• [What is needed]: Below are entries. Copy exactly the lines running from the line that holds "980x420 pixels. How" to the line that holds "Click the Valencia", with both ends included.

• [Material for this task]:
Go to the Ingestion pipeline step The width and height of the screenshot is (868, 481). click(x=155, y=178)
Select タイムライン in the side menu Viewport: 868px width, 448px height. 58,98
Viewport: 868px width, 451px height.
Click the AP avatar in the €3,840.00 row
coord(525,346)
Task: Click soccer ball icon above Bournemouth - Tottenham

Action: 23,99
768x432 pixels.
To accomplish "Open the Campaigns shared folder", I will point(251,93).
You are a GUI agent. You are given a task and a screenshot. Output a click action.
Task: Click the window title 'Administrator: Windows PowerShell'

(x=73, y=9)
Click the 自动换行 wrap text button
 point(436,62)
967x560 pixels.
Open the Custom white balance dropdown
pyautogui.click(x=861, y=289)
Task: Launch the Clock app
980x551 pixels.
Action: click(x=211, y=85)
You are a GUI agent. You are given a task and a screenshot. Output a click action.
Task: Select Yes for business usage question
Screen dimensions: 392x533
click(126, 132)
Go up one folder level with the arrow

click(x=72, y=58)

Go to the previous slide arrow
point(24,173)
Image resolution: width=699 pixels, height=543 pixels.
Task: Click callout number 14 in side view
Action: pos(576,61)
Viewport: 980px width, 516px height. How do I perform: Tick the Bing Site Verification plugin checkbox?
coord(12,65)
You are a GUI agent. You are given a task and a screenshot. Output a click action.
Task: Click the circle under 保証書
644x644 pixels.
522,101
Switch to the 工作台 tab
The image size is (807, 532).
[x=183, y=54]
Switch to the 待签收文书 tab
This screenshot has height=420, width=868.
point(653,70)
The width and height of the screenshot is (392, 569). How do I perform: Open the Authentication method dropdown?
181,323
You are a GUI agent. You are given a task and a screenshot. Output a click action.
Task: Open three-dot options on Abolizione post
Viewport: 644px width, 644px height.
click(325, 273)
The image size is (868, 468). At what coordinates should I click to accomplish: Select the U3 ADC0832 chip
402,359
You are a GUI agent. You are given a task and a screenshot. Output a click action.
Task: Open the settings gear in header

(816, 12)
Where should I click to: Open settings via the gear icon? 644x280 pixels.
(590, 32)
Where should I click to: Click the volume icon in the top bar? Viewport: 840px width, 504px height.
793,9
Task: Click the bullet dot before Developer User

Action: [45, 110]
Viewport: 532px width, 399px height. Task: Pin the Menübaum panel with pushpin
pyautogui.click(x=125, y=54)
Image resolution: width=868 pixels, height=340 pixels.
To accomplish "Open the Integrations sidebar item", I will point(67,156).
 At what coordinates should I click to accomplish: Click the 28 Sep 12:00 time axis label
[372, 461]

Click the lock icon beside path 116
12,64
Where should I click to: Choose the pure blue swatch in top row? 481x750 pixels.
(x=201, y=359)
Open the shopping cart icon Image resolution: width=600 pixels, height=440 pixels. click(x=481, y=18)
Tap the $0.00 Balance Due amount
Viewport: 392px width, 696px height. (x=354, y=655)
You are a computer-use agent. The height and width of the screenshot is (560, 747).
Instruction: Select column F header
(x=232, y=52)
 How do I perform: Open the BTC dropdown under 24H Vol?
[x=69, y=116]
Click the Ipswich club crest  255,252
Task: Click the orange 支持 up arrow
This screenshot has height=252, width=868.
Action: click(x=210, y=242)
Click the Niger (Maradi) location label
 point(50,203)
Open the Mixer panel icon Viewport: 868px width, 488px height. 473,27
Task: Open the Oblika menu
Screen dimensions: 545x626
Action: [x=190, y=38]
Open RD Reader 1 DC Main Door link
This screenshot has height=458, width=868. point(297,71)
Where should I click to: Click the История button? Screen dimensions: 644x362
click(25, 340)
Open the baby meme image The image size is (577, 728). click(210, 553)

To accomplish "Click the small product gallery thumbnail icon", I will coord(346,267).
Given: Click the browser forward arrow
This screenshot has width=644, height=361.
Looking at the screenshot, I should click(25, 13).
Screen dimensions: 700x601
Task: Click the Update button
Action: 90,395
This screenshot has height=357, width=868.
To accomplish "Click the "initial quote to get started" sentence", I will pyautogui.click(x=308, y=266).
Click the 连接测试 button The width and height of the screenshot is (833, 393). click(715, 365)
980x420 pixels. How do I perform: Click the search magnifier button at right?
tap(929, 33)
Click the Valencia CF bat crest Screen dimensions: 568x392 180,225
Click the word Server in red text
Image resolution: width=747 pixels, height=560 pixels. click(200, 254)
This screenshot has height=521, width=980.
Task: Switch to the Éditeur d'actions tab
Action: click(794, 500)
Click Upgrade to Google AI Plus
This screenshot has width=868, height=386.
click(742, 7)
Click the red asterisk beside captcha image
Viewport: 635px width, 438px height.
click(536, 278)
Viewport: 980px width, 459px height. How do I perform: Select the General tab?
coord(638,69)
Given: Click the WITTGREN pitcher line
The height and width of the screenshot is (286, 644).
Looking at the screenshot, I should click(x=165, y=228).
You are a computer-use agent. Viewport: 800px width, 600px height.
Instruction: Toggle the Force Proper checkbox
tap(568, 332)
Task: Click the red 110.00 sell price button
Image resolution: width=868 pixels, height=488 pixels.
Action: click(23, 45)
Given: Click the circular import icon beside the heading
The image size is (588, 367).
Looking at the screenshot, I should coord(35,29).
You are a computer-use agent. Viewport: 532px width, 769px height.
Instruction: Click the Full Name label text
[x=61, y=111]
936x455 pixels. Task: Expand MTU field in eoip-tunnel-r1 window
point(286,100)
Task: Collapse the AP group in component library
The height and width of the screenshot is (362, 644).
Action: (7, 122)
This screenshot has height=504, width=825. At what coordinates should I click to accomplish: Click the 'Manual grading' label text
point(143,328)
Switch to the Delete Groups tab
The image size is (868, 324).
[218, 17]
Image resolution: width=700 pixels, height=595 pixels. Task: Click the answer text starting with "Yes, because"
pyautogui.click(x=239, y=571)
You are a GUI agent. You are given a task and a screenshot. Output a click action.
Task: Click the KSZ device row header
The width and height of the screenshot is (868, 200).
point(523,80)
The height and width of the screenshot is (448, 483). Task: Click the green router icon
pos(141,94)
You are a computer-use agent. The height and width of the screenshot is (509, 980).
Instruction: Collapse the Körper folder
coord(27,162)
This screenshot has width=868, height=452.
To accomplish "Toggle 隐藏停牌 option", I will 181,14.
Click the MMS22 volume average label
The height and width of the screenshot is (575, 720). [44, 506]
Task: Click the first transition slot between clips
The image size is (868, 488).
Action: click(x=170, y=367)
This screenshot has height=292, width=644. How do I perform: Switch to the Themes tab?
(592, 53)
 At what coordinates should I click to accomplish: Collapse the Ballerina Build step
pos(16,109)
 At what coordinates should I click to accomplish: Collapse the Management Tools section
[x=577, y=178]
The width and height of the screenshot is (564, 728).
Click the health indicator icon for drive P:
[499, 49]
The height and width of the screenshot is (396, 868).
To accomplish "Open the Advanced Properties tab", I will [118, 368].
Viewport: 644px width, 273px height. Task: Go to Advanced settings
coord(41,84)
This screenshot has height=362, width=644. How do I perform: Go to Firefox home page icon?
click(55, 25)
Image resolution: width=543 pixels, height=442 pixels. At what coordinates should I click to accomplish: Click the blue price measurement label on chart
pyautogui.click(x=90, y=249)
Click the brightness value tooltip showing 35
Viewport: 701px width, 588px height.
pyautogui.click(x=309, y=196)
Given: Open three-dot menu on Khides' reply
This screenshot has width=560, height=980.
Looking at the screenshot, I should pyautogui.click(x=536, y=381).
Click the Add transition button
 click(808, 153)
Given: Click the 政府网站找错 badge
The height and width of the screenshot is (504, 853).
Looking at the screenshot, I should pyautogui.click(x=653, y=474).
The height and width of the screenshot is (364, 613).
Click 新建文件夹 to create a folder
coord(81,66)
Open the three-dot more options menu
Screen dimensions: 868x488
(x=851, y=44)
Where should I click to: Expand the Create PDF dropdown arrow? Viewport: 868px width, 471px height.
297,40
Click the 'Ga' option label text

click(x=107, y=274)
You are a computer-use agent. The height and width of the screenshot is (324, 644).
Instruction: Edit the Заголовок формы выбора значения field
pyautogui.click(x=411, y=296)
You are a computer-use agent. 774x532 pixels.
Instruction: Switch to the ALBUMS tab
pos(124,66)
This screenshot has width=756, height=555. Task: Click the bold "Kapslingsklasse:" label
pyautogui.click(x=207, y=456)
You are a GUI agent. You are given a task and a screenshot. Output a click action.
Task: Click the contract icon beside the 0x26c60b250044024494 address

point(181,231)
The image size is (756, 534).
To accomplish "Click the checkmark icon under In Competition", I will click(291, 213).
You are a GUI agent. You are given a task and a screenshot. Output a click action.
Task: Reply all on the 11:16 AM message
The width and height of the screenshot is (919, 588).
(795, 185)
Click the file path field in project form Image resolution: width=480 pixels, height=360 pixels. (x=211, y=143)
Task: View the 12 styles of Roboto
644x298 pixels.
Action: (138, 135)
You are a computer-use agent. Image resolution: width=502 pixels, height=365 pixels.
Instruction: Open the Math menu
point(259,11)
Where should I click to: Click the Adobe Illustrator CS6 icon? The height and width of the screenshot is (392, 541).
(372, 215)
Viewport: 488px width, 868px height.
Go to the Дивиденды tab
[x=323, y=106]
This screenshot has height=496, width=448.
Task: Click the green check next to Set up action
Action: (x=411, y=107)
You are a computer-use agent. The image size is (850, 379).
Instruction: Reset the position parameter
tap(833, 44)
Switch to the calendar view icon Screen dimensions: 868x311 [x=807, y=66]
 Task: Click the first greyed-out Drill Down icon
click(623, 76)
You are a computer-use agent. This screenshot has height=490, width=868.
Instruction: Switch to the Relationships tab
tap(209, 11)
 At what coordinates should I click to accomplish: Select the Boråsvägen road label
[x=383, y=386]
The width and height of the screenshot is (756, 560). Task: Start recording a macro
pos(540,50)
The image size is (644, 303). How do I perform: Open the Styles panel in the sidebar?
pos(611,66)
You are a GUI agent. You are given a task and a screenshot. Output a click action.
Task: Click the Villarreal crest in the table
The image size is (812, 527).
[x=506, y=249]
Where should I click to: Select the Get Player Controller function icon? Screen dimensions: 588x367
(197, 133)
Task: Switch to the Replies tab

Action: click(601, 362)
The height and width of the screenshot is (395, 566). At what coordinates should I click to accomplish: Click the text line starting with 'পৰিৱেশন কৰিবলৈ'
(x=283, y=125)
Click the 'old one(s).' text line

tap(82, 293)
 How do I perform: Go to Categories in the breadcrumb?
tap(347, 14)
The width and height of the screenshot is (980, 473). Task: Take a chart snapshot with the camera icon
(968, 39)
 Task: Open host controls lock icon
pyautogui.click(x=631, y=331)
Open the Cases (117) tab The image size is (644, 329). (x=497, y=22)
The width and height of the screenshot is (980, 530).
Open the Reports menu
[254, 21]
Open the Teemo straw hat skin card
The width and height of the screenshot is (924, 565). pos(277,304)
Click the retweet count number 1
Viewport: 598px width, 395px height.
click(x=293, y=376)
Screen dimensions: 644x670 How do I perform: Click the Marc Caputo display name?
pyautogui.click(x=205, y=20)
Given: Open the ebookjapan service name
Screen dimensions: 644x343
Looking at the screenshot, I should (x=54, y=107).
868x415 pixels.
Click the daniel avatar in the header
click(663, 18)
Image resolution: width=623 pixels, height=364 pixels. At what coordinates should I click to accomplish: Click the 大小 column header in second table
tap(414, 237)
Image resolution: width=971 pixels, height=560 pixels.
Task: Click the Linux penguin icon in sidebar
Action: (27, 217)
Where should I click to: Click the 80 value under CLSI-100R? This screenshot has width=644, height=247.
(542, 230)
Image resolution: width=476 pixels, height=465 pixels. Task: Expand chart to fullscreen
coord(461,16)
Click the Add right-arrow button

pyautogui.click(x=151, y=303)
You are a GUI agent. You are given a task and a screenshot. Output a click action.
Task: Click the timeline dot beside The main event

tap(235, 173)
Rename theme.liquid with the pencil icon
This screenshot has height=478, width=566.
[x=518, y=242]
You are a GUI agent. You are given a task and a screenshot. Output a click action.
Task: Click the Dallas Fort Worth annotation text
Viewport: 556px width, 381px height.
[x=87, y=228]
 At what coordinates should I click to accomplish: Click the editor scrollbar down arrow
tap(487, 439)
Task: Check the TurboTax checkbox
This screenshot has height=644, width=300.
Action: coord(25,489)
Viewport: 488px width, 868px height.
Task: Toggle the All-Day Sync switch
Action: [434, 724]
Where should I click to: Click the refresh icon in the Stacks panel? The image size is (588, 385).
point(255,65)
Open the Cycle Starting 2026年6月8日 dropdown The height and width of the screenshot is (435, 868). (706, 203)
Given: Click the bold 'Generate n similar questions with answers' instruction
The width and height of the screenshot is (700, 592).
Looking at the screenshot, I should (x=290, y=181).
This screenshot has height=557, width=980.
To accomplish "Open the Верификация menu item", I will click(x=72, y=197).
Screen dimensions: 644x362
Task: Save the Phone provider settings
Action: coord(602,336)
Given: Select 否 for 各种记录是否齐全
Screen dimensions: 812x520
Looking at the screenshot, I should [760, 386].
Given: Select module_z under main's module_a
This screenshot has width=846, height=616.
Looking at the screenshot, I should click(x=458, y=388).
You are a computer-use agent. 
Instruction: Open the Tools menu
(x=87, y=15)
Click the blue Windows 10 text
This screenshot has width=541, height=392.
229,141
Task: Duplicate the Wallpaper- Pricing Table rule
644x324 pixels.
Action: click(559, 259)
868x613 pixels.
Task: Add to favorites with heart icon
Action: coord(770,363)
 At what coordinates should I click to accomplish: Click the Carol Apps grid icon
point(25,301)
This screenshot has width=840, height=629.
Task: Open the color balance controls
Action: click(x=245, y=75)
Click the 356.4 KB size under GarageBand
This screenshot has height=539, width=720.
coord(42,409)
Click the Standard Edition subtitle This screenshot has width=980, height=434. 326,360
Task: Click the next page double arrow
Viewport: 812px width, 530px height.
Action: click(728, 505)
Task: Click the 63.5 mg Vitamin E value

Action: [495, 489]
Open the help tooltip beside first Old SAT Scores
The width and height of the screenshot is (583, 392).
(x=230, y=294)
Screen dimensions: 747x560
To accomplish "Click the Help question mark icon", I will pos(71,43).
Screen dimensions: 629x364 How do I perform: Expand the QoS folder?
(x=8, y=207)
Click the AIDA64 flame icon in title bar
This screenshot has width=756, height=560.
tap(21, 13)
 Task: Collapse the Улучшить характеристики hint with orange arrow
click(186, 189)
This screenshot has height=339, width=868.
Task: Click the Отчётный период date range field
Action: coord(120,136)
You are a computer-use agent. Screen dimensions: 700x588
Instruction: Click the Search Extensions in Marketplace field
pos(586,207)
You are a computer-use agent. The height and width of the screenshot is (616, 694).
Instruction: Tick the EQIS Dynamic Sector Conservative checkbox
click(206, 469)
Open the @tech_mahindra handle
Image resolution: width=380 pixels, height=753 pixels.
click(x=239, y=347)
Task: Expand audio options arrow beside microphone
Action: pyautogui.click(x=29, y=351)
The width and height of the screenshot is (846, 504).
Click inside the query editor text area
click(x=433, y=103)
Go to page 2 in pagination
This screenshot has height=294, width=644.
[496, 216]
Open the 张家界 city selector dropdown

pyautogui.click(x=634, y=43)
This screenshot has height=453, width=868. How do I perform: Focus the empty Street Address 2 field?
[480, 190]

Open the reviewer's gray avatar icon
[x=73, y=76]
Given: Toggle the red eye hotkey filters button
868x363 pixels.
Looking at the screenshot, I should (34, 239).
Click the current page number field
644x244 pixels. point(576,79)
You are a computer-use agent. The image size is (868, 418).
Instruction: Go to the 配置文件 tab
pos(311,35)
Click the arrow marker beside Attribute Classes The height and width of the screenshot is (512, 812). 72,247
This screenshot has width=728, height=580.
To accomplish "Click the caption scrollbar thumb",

• [Solution to the problem]:
980x420 pixels. How do I perform: Click the search magnifier button at right?
tap(929, 33)
Click the Valencia CF bat crest Screen dimensions: 568x392 180,225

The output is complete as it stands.